The project began four years ago, but the school has long interested "The Beef Princess of Practical County" author. During the early days of her marriage, she and her husband lived in a house visible from one of the school's windows. She used to load her daughter into a stroller and walk past it on her way to visit neighbors, peeking in as she went.
"We would go by here and peek in the door when it was a machine storage unit," she said. "I would look in here and think, 'wouldn't it be neat if someday somebody would restore that schoolhouse?' "
After the property's owners died, Houts began to worry about the building's future.
"There have been buildings that have had to come down, buildings that have crumbled," she said. "It's always sad for me to see those pieces of history go, so I asked my father-in-law to please not tear down the schoolhouse and wouldn't you know, my next birthday card was the deed to two and a half acres and the schoolhouse."
While renovating, Houts researched the history of the old brick school, making it a point to interview former students. The school, which was built in 1894, closed its doors in 1940, as best as they can recall, she said.
"I felt this urgency, not to get the building done, but to find out the history and to see if there were any students that went here," Houts said. "I knew if I didn't get their stories now, they would take them with them when they were no longer with us."
She was able to track down several living former students, some of whom attended an open house Houts hosted on Saturday, and gathered their stories.
Many former students remembered playing baseball on Friday afternoons against Joint School, a little white school down the road.
"Landfair had the better place to play ball so they came here," Houts said.
The Landfair alumni also remembered playing fox and goose; holding races; and a game called either Annie over, Andy over or Anthony over, depending on who was asked. For that game, the children would stand on either side of the building and try to throw a ball over the roof.
On Saturday, Houts entertained the crowd with other quaint memories made in a one-room schoolhouse. Many spelling bees, ciphering matches and recitations took place within the four plastered walls. One student shared with her that a teacher would have students bring a potato, an onion or milk every Friday and would make a pot of potatoes over the stove for their lunch.
Along with students, Houts researched teachers' names. She found the little country school had a high turnover rate.
"We noticed the teachers changed quite frequently. We don't know if the kids were that bad or what," she joked. "Almost no teachers stayed for more than two or three years."
On a slightly grimmer note, Houts pointed out that a nearby cemetery marks another piece of local history: a diphtheria outbreak in 1897. She said it was so bad, one family, the Squires, had three girls buried in the same month.
"That was a tough year for diphtheria in the area," she said. "Seventeen of the 24 people buried in the cemetery are under 10. It wasn't meant to be, but it kind of ended up being a children's cemetery."
During her research, she never discovered for sure the reason why the school was called Landfair, although she has a guess. An area superintendent in 1868 was named Edward Landfair. He also served as Celina's mayor for six years.
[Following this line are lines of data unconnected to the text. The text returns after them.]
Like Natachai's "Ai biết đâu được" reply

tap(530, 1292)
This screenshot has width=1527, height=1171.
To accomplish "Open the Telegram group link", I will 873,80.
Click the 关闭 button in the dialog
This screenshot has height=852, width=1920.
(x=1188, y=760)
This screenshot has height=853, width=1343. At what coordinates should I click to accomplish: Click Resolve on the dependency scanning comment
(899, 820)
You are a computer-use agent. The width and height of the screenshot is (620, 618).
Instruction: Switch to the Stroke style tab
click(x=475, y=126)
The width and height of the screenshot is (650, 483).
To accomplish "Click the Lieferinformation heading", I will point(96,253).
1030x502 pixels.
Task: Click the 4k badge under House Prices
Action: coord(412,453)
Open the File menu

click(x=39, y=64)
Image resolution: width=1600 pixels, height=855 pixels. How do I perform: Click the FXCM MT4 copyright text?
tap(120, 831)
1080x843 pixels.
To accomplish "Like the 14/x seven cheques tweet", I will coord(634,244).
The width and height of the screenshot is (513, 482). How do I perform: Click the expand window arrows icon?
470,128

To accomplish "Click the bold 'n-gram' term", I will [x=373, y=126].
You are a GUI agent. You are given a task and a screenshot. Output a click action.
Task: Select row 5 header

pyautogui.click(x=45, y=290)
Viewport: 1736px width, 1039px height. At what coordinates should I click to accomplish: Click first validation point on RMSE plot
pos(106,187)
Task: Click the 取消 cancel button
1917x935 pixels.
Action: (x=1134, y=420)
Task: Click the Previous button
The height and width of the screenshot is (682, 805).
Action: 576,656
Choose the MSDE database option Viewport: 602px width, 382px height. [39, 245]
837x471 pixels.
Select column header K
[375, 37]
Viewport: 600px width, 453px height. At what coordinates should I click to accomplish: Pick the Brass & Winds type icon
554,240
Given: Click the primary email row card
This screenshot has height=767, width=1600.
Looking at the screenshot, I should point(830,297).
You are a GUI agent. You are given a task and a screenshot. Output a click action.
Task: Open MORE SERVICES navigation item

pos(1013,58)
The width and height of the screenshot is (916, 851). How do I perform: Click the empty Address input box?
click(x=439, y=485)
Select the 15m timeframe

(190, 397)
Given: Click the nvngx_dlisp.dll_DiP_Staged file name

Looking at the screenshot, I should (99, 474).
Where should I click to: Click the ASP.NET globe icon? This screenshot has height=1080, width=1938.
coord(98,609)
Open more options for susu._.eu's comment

As far as the renovation, Houts said the outside is close to being original.
"It's authentic on the outside, comfortable and functional on the inside. I'm really partial to heat and electricity," she said. "Originally there were so many thoughts: should it be a museum, should it look exactly like the original one-room schoolhouse? I wanted to make it a bookstore because that would be a dream come true. But in the end we decided on a writing space."
She now uses it to pen her books, and a writers' group meets there as well.
Some of the original features include the wainscoting that lines the walls, restored to its former shine, the plaster and most of the window trim. Items such as the slate chalkboard and the bell in the white bell tower are not original to the building but did come from one-room schoolhouses.